Directions for this task: When you reach the line containing "The height and width of the screenshot is (977, 1380)." in the entries below, start writing out each line exactly, and stop after the line containing "Given: Click the".

Extracted data:
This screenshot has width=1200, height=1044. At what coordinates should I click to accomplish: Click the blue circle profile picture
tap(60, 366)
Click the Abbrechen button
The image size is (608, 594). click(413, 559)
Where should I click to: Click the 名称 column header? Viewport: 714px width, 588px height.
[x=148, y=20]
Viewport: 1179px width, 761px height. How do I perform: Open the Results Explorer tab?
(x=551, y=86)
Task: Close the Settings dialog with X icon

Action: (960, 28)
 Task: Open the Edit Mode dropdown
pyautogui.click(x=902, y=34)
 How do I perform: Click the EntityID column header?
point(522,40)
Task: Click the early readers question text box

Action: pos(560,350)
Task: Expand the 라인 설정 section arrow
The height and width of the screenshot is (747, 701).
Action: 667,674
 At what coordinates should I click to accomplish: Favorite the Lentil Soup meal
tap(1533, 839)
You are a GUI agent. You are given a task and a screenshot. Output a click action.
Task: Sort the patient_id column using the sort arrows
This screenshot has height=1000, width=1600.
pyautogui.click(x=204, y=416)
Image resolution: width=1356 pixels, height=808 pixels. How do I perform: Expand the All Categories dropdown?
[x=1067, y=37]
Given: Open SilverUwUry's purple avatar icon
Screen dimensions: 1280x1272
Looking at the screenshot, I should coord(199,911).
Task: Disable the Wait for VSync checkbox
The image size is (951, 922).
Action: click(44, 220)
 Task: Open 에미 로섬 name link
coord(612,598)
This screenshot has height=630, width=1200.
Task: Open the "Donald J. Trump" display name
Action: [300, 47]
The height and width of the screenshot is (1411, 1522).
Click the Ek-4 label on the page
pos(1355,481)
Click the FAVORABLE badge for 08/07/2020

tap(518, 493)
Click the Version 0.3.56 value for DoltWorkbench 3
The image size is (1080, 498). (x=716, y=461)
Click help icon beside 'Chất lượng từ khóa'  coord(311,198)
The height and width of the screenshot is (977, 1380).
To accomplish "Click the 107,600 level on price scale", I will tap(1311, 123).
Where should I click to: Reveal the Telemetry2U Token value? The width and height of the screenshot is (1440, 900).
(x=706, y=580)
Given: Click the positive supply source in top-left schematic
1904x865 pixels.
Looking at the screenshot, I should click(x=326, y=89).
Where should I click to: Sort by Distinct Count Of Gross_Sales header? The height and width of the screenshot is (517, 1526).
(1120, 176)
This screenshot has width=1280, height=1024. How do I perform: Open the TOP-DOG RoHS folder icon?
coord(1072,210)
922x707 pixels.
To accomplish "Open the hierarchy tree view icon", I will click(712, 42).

Task response:
The height and width of the screenshot is (977, 1380).
To accomplish "Click the 107,600 level on price scale", I will tap(1311, 123).
Where should I click to: Reveal the Telemetry2U Token value? The width and height of the screenshot is (1440, 900).
(x=706, y=580)
Given: Click the positive supply source in top-left schematic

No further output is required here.